Information given =>
§ §
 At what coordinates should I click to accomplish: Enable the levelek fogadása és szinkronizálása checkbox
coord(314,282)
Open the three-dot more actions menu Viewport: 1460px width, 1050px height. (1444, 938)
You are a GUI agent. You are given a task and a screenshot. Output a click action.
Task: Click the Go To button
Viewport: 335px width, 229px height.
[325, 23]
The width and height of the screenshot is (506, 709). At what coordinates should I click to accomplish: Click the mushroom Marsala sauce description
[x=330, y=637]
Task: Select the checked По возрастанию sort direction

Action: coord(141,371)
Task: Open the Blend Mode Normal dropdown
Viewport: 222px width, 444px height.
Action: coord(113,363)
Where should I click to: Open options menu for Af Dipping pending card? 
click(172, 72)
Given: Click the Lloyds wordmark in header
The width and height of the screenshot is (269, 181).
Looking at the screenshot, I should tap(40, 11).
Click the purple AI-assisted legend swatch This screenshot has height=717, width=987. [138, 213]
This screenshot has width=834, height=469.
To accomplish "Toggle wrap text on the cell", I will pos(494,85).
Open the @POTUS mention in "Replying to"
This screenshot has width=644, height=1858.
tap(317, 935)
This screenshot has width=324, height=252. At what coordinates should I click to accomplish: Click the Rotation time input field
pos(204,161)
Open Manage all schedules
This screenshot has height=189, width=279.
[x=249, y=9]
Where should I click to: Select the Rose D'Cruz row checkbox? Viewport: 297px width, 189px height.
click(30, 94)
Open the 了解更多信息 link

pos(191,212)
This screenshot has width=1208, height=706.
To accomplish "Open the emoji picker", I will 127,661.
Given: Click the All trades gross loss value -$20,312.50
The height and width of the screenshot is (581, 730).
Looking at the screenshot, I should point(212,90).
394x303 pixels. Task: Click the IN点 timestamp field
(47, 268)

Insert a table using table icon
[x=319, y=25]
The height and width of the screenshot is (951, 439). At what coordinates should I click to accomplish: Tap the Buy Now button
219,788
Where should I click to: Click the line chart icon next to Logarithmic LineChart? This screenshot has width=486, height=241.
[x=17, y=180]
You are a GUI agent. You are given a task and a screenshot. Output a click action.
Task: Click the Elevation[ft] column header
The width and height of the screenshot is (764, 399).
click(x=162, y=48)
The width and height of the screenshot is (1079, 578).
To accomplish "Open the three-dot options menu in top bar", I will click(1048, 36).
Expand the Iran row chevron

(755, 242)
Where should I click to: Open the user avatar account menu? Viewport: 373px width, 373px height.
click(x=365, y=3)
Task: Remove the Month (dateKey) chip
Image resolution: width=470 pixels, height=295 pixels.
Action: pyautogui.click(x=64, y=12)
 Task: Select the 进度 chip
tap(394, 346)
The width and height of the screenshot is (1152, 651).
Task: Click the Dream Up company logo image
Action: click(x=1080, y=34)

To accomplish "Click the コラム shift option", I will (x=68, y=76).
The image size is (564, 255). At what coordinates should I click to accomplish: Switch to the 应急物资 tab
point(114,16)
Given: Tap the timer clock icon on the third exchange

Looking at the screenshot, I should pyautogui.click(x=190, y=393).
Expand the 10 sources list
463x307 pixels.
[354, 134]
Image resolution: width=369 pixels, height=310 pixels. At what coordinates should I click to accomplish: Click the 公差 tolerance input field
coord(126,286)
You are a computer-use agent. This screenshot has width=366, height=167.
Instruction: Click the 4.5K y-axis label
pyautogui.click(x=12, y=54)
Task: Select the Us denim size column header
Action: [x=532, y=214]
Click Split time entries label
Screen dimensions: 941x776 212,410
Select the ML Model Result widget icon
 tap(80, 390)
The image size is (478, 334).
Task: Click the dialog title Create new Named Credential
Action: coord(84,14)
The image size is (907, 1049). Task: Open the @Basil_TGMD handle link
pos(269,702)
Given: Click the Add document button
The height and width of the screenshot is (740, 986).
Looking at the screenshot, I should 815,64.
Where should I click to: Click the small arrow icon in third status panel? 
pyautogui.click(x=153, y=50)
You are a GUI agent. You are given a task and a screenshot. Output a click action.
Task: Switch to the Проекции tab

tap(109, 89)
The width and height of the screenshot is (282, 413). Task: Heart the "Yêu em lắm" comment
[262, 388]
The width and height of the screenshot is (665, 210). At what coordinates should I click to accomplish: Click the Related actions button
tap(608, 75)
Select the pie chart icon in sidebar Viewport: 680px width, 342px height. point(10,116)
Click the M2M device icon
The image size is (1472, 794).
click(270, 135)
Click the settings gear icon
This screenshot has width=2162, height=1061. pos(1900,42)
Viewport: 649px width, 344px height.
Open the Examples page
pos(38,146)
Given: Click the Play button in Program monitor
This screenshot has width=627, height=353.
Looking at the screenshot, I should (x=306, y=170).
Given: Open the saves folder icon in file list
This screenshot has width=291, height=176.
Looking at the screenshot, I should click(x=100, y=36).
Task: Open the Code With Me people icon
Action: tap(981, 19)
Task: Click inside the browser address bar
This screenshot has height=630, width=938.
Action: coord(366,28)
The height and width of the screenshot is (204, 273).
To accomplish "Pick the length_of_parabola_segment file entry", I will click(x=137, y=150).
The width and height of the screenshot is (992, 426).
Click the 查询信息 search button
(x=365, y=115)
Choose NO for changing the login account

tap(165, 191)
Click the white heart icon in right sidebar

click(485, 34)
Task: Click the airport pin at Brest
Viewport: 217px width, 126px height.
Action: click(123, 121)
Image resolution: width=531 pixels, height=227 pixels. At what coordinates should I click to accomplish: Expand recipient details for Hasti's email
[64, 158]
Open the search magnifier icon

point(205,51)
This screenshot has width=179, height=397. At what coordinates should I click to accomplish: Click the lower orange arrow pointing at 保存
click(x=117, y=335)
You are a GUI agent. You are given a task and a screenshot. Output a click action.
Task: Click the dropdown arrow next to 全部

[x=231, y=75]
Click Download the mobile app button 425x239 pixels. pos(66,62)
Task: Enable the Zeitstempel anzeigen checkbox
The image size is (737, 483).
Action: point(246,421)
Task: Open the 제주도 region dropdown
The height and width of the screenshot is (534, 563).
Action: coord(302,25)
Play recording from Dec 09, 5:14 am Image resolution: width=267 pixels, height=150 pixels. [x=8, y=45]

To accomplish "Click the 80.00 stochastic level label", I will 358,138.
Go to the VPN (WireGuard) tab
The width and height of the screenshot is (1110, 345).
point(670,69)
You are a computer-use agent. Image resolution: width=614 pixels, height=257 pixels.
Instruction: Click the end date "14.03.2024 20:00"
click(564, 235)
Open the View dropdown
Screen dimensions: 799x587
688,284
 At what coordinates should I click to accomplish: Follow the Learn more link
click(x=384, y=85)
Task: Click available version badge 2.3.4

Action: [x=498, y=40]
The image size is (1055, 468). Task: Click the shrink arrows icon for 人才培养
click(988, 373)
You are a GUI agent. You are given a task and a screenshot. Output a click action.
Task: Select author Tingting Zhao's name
§ §
The job here is to write out all the entries again exactly.

Answer space =>
 At what coordinates should I click to accomplish: Enable the levelek fogadása és szinkronizálása checkbox
coord(314,282)
Open the three-dot more actions menu Viewport: 1460px width, 1050px height. (1444, 938)
You are a GUI agent. You are given a task and a screenshot. Output a click action.
Task: Click the Go To button
Viewport: 335px width, 229px height.
[325, 23]
The width and height of the screenshot is (506, 709). At what coordinates should I click to accomplish: Click the mushroom Marsala sauce description
[x=330, y=637]
Task: Select the checked По возрастанию sort direction

Action: coord(141,371)
Task: Open the Blend Mode Normal dropdown
Viewport: 222px width, 444px height.
Action: coord(113,363)
Where should I click to: Open options menu for Af Dipping pending card? 
click(172, 72)
Given: Click the Lloyds wordmark in header
The width and height of the screenshot is (269, 181).
Looking at the screenshot, I should tap(40, 11).
Click the purple AI-assisted legend swatch This screenshot has height=717, width=987. [138, 213]
This screenshot has width=834, height=469.
To accomplish "Toggle wrap text on the cell", I will pos(494,85).
Open the @POTUS mention in "Replying to"
This screenshot has width=644, height=1858.
tap(317, 935)
This screenshot has width=324, height=252. At what coordinates should I click to accomplish: Click the Rotation time input field
pos(204,161)
Open Manage all schedules
This screenshot has height=189, width=279.
[x=249, y=9]
Where should I click to: Select the Rose D'Cruz row checkbox? Viewport: 297px width, 189px height.
click(30, 94)
Open the 了解更多信息 link

pos(191,212)
This screenshot has width=1208, height=706.
To accomplish "Open the emoji picker", I will 127,661.
Given: Click the All trades gross loss value -$20,312.50
The height and width of the screenshot is (581, 730).
Looking at the screenshot, I should point(212,90).
394x303 pixels. Task: Click the IN点 timestamp field
(47, 268)

Insert a table using table icon
[x=319, y=25]
The height and width of the screenshot is (951, 439). At what coordinates should I click to accomplish: Tap the Buy Now button
219,788
Where should I click to: Click the line chart icon next to Logarithmic LineChart? This screenshot has width=486, height=241.
[x=17, y=180]
You are a GUI agent. You are given a task and a screenshot. Output a click action.
Task: Click the Elevation[ft] column header
The width and height of the screenshot is (764, 399).
click(x=162, y=48)
The width and height of the screenshot is (1079, 578).
To accomplish "Open the three-dot options menu in top bar", I will click(1048, 36).
Expand the Iran row chevron

(755, 242)
Where should I click to: Open the user avatar account menu? Viewport: 373px width, 373px height.
click(x=365, y=3)
Task: Remove the Month (dateKey) chip
Image resolution: width=470 pixels, height=295 pixels.
Action: pyautogui.click(x=64, y=12)
 Task: Select the 进度 chip
tap(394, 346)
The width and height of the screenshot is (1152, 651).
Task: Click the Dream Up company logo image
Action: click(x=1080, y=34)

To accomplish "Click the コラム shift option", I will (x=68, y=76).
The image size is (564, 255). At what coordinates should I click to accomplish: Switch to the 应急物资 tab
point(114,16)
Given: Tap the timer clock icon on the third exchange

Looking at the screenshot, I should pyautogui.click(x=190, y=393).
Expand the 10 sources list
463x307 pixels.
[354, 134]
Image resolution: width=369 pixels, height=310 pixels. At what coordinates should I click to accomplish: Click the 公差 tolerance input field
coord(126,286)
You are a computer-use agent. This screenshot has width=366, height=167.
Instruction: Click the 4.5K y-axis label
pyautogui.click(x=12, y=54)
Task: Select the Us denim size column header
Action: [x=532, y=214]
Click Split time entries label
Screen dimensions: 941x776 212,410
Select the ML Model Result widget icon
 tap(80, 390)
The image size is (478, 334).
Task: Click the dialog title Create new Named Credential
Action: coord(84,14)
The image size is (907, 1049). Task: Open the @Basil_TGMD handle link
pos(269,702)
Given: Click the Add document button
The height and width of the screenshot is (740, 986).
Looking at the screenshot, I should 815,64.
Where should I click to: Click the small arrow icon in third status panel? 
pyautogui.click(x=153, y=50)
You are a GUI agent. You are given a task and a screenshot. Output a click action.
Task: Switch to the Проекции tab

tap(109, 89)
The width and height of the screenshot is (282, 413). Task: Heart the "Yêu em lắm" comment
[262, 388]
The width and height of the screenshot is (665, 210). At what coordinates should I click to accomplish: Click the Related actions button
tap(608, 75)
Select the pie chart icon in sidebar Viewport: 680px width, 342px height. point(10,116)
Click the M2M device icon
The image size is (1472, 794).
click(270, 135)
Click the settings gear icon
This screenshot has width=2162, height=1061. pos(1900,42)
Viewport: 649px width, 344px height.
Open the Examples page
pos(38,146)
Given: Click the Play button in Program monitor
This screenshot has width=627, height=353.
Looking at the screenshot, I should (x=306, y=170).
Given: Open the saves folder icon in file list
This screenshot has width=291, height=176.
Looking at the screenshot, I should click(x=100, y=36).
Task: Open the Code With Me people icon
Action: tap(981, 19)
Task: Click inside the browser address bar
This screenshot has height=630, width=938.
Action: coord(366,28)
The height and width of the screenshot is (204, 273).
To accomplish "Pick the length_of_parabola_segment file entry", I will click(x=137, y=150).
The width and height of the screenshot is (992, 426).
Click the 查询信息 search button
(x=365, y=115)
Choose NO for changing the login account

tap(165, 191)
Click the white heart icon in right sidebar

click(485, 34)
Task: Click the airport pin at Brest
Viewport: 217px width, 126px height.
Action: click(123, 121)
Image resolution: width=531 pixels, height=227 pixels. At what coordinates should I click to accomplish: Expand recipient details for Hasti's email
[64, 158]
Open the search magnifier icon

point(205,51)
This screenshot has width=179, height=397. At what coordinates should I click to accomplish: Click the lower orange arrow pointing at 保存
click(x=117, y=335)
You are a GUI agent. You are given a task and a screenshot. Output a click action.
Task: Click the dropdown arrow next to 全部

[x=231, y=75]
Click Download the mobile app button 425x239 pixels. pos(66,62)
Task: Enable the Zeitstempel anzeigen checkbox
The image size is (737, 483).
Action: point(246,421)
Task: Open the 제주도 region dropdown
The height and width of the screenshot is (534, 563).
Action: coord(302,25)
Play recording from Dec 09, 5:14 am Image resolution: width=267 pixels, height=150 pixels. [x=8, y=45]

To accomplish "Click the 80.00 stochastic level label", I will 358,138.
Go to the VPN (WireGuard) tab
The width and height of the screenshot is (1110, 345).
point(670,69)
You are a computer-use agent. Image resolution: width=614 pixels, height=257 pixels.
Instruction: Click the end date "14.03.2024 20:00"
click(564, 235)
Open the View dropdown
Screen dimensions: 799x587
688,284
 At what coordinates should I click to accomplish: Follow the Learn more link
click(x=384, y=85)
Task: Click available version badge 2.3.4

Action: [x=498, y=40]
The image size is (1055, 468). Task: Click the shrink arrows icon for 人才培养
click(988, 373)
You are a GUI agent. You are given a task and a screenshot. Output a click action.
Task: Select author Tingting Zhao's name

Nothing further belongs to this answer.